Uno de los aspectos a destacar, nos comenta Antonio, es la ausencia de asesoramiento veterinario que ha habido a la hora de redactar la ley. Se hace poco comprensible que quienes trabajan diariamente con los animales de manera profesional no hayan tenido participación en su redacción, y no haya existido una vía abierta de comunicación con el sector veterinario. “En España contamos con numerosas clínicas veterinarias y con profesionales con largas y experimentadas carreras profesionales, y sería una gran oportunidad aprovechar esta riqueza profesional a la hora de regular el sector”, comenta D. Antonio.

Pero entremos ya en algunos de los puntos destacables de la futura norma. El sacrificio cero a nivel nacional es una novedad introducida y nuestro veterinario nos comenta que “es algo que está perfecto” y que ha sido aceptado por la comunidad veterinaria. El sacrificio cero lleva aplicándose por ley en la Región de Murcia desde 2017.

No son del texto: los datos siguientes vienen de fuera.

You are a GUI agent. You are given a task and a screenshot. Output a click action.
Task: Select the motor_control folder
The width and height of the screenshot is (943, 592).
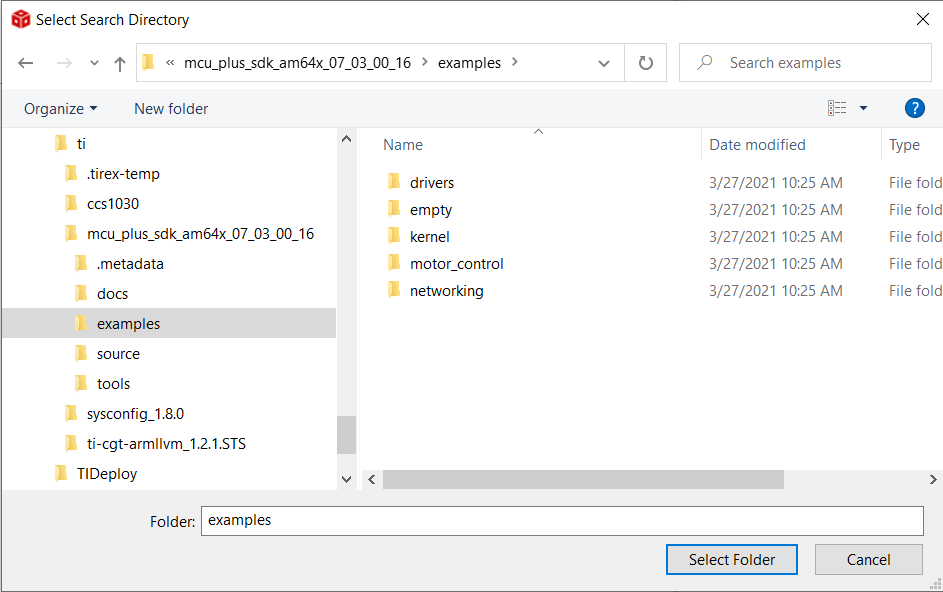point(456,264)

La prohibición de la venta de mascotas (a excepción de peces) en las tiendas ha constituido un punto controvertido de la nueva ley al afectar a una fracción importante del sector, quedando reservada esta actividad comercial a criadores oficiales, albergues municipales y protectoras. Estas últimas podrían tener dificultades en ofrecer un servicio seguro y profesional.

Es cierto que los animales que se exponen en tiendas están sometidos a unas condiciones de estrés, de manera que sí debería de existir una regulación al respecto que dé solución a esta situación, así como para evitar las compras compulsivas o caprichosas de los animales, lo cual no se consigue a golpe de ley , sino educando. Sin embargo, un aspecto positivo ha sido la prohibición a los particulares de vender, porque así se contribuye a reducir las proliferaciones incontroladas de mascotas y por tanto, los casos de abandono.

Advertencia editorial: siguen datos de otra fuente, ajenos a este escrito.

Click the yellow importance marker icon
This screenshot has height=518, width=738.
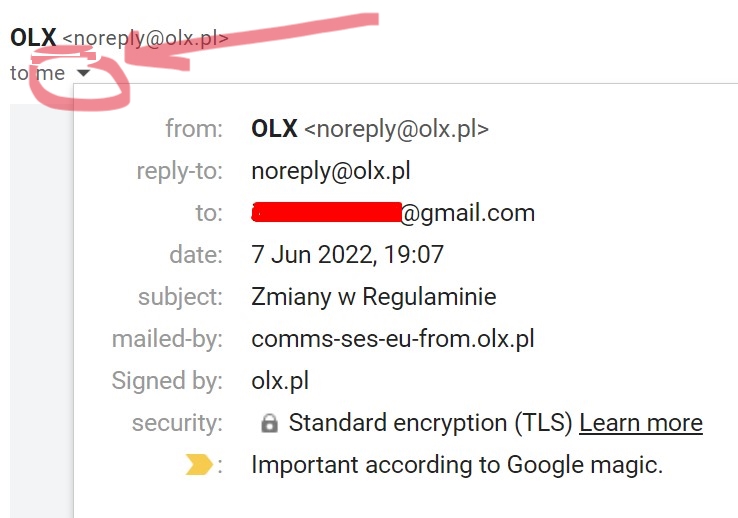coord(199,465)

Otra novedad que ha sorprendido es la obligatoriedad de realizar un curso por aquella persona que quiera comprar un perro, lo cual parece salirse un poco de la lógica, ya que este animal ha sido la compañía del hombre desde hace, posiblemente, más de 50.000 años, y estamos muy adaptados el uno al otro. Sin embargo, este curso cobraría sentido a la hora de adquirir perros que requieran de un manejo y conocimientos especiales.

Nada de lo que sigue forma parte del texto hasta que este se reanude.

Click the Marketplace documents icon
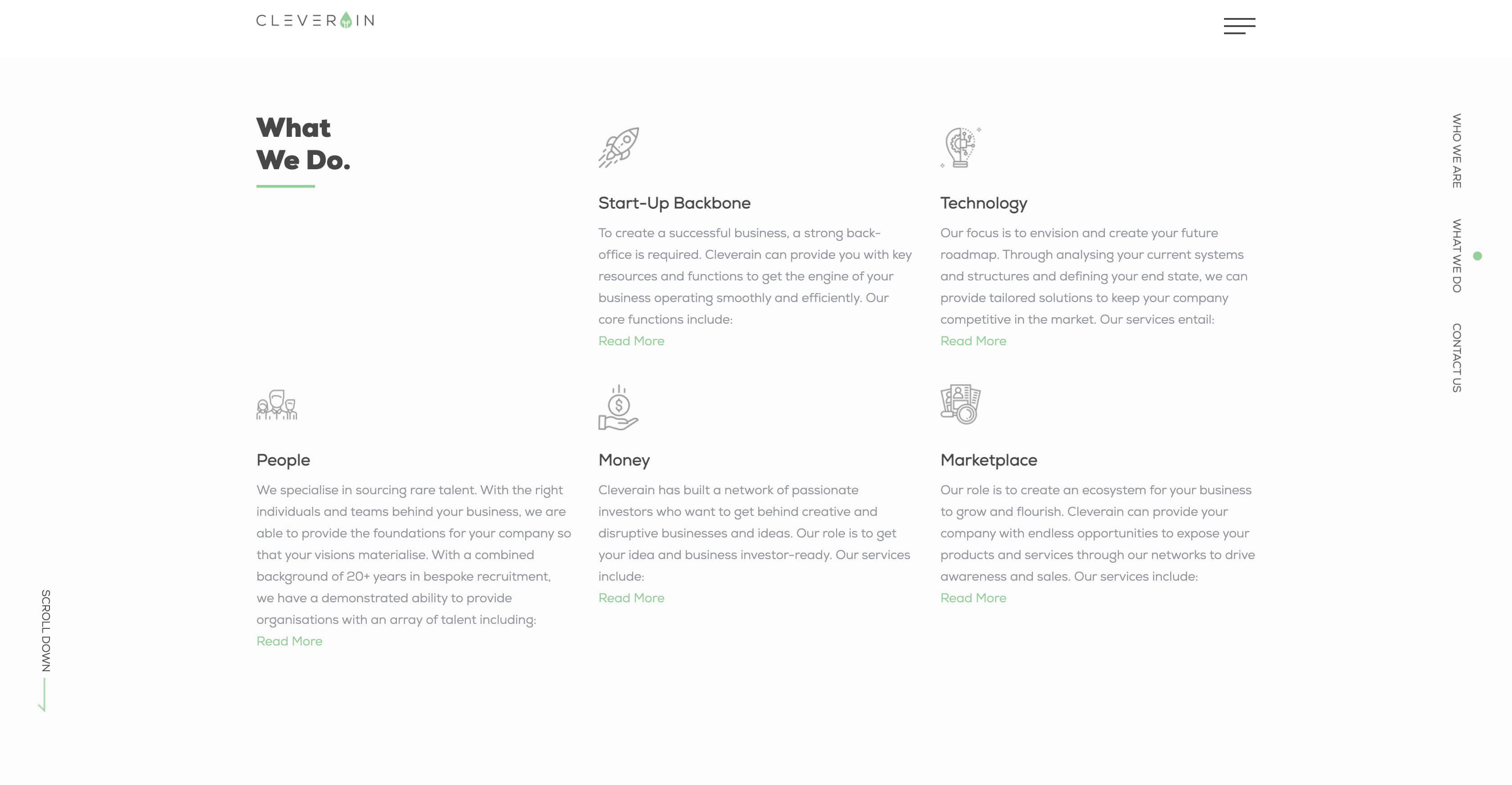Image resolution: width=1512 pixels, height=785 pixels. pos(960,405)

Pero sin lugar a dudas, uno de los epígrafes más controvertidos ha sido el de la desaparición de la lista de perros potencialmente peligrosos (PPP). “Un perro no es peligroso porque se meta o se saque de una lista”, nos comenta el veterinario de Esprineco, “todas las razas han sido creadas con un fin específico y el hombre ha ido depurando su genética a lo largo de los años para mejorar ciertas características que buscamos en ellas, y realicen mejor sus tareas”. Igualmente, no se puede saber qué va a hacer un perro determinado, un día determinado y con una determinada persona, pero sí podemos conocer las características del perro. Por otro lado, tenemos un patrimonio genético canino precioso con todas las razas para que esto se pierda”.

Continuando con las novedades destacables, el anteproyecto de ley establece que los animales habrán de estar integrados en el núcleo familiar y no podrán hospedarse de manera permanente en un terreno, patio, terraza, etc., sino que tendrán que alojarse dentro de casa. Este aspecto, nos comenta el facultativo, es algo muy complicado de realizar, ya que no todo el mundo va a tener facilidad para cumplirlo por motivos personales o técnicos. Se contempla también la posesión de un máximo de cuatro perros, y esto, nos asegura el experto, tiene la intención de acabar con las rehalas de los cazadores.

Y para finalizar, el facultativo destaca una ausencia: la no obligatoriedad de vacunación antirrábica de las colonias felinas. La proliferación de animales en la calle sin esta precaución, puede constituir un grave riesgo de salud pública; “lo ideal es que no haya perros en la calle, ni gatos, sino en casa, con una familia, ningún animal que no tenga nicho ecológico propio”, nos asegura.